§ TASK GOAL
Format the rows from the line containing "Viewport: 526px width, 1080px" through the line containing "I will coord(467,153).", inclusive, as a JSON list of strings with one string per line, omitting blank lines.

Text and element pointing rows:

------------------------------------------------------------

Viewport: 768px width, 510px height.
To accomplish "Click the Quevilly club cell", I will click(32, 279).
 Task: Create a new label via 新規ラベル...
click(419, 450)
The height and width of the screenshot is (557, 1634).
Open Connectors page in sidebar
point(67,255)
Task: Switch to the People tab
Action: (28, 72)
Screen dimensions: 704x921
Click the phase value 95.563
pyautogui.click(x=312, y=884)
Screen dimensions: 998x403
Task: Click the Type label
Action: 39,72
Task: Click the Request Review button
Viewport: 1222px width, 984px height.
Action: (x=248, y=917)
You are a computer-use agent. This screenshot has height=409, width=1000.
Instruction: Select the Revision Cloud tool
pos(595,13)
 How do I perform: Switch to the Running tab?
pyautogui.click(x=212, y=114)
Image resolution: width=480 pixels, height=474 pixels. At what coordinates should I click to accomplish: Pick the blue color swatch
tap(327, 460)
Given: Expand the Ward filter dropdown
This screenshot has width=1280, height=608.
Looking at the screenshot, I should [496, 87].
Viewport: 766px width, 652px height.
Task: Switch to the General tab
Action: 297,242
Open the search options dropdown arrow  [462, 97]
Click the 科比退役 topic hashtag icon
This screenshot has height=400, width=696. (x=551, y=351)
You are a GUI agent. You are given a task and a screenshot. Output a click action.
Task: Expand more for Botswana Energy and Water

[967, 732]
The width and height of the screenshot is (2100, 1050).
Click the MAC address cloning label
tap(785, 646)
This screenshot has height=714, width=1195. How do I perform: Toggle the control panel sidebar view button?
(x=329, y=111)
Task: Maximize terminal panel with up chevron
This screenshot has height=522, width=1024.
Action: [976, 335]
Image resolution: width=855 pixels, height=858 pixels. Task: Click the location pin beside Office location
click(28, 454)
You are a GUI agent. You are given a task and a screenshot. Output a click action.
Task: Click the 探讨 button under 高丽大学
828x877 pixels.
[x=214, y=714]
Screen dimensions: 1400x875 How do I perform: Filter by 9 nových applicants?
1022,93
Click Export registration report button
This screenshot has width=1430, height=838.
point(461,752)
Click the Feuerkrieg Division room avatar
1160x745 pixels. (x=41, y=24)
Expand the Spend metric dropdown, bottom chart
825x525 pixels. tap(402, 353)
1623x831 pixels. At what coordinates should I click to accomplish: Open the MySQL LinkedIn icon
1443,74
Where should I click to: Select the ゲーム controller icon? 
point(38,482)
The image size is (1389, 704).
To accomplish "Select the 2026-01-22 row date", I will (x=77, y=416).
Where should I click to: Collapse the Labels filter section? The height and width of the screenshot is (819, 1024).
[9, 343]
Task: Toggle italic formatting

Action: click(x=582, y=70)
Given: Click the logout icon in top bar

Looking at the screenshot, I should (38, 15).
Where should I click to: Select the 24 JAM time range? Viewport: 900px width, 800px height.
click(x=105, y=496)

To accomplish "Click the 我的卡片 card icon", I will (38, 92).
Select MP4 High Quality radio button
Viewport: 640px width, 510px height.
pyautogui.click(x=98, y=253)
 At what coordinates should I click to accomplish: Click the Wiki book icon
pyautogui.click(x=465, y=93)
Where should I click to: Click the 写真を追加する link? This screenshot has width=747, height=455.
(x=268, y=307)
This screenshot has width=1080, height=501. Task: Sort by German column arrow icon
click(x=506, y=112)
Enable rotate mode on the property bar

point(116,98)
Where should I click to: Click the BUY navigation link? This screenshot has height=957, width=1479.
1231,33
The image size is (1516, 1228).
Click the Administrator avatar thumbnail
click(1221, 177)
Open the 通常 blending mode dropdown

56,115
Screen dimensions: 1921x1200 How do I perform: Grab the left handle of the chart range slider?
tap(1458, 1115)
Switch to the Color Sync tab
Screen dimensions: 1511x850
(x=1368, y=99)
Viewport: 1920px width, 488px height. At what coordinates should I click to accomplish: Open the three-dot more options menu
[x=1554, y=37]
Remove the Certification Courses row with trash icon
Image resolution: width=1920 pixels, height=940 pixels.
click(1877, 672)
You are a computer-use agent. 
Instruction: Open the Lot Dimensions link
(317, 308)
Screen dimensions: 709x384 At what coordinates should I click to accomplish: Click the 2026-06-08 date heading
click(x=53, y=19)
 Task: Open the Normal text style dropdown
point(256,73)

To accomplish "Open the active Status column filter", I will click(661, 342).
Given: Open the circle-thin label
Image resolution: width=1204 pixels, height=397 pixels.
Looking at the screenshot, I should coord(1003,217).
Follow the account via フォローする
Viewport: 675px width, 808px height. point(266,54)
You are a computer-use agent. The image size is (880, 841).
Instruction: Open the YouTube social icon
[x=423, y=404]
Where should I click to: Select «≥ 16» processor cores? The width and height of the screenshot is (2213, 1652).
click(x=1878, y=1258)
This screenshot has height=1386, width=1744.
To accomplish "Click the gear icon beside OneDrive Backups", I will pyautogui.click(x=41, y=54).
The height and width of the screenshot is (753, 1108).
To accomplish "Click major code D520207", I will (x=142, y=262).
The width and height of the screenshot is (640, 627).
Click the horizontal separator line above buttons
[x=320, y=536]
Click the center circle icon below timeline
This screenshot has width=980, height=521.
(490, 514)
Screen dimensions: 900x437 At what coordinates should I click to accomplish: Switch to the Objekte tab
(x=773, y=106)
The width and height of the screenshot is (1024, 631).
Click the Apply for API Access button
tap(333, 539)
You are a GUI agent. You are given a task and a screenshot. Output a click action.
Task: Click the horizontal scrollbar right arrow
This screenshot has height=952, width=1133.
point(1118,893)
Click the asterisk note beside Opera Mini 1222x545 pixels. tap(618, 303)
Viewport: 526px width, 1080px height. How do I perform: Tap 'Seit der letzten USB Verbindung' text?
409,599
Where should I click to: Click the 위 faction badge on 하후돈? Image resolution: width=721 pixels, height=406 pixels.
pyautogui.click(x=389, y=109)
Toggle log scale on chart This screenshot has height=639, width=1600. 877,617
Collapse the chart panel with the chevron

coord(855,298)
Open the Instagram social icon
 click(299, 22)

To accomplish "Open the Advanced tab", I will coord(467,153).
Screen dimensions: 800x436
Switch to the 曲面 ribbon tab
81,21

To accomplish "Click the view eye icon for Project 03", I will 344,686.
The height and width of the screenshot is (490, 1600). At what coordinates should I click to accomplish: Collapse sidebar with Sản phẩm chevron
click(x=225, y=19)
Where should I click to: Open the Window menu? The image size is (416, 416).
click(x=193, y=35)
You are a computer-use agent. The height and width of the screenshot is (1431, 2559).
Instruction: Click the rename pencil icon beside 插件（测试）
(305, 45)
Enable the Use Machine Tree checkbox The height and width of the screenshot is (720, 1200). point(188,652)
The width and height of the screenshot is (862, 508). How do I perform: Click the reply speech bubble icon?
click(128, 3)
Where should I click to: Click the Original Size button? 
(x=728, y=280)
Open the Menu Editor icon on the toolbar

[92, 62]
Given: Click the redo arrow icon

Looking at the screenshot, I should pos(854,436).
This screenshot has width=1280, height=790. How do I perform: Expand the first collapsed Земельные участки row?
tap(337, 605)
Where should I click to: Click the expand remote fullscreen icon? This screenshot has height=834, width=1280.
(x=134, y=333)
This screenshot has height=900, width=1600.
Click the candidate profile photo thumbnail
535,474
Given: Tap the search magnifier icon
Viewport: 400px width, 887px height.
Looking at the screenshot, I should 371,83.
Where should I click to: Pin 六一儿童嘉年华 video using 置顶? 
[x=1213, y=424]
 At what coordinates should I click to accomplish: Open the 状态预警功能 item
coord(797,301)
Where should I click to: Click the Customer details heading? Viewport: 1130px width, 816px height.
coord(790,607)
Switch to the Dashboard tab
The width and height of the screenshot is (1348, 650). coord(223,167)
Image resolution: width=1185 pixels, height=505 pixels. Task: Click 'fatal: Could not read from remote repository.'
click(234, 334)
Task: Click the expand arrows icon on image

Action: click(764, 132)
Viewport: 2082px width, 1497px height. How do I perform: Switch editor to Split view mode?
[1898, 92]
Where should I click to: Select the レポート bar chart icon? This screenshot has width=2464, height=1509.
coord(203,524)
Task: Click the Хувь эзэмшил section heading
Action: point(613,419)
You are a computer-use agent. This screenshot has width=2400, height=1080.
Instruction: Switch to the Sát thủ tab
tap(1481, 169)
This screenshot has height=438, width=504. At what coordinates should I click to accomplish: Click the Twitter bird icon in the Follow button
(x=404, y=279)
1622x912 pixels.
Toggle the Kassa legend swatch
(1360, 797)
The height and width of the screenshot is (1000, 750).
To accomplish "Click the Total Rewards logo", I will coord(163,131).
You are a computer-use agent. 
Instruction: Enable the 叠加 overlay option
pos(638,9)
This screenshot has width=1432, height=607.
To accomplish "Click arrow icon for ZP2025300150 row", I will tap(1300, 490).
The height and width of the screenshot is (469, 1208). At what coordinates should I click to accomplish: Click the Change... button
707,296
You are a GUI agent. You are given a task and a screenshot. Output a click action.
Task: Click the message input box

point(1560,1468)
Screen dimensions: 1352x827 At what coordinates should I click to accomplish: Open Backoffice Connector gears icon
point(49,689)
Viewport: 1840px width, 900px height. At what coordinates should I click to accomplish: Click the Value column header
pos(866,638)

------------------------------------------------------------

§ THE COMPLETED TASK
[
  "Viewport: 526px width, 1080px height. How do I perform: Tap 'Seit der letzten USB Verbindung' text?",
  "409,599",
  "Where should I click to: Click the 위 faction badge on 하후돈? Image resolution: width=721 pixels, height=406 pixels.",
  "pyautogui.click(x=389, y=109)",
  "Toggle log scale on chart This screenshot has height=639, width=1600. 877,617",
  "Collapse the chart panel with the chevron",
  "coord(855,298)",
  "Open the Instagram social icon",
  " click(299, 22)",
  "To accomplish \"Open the Advanced tab\", I will coord(467,153)."
]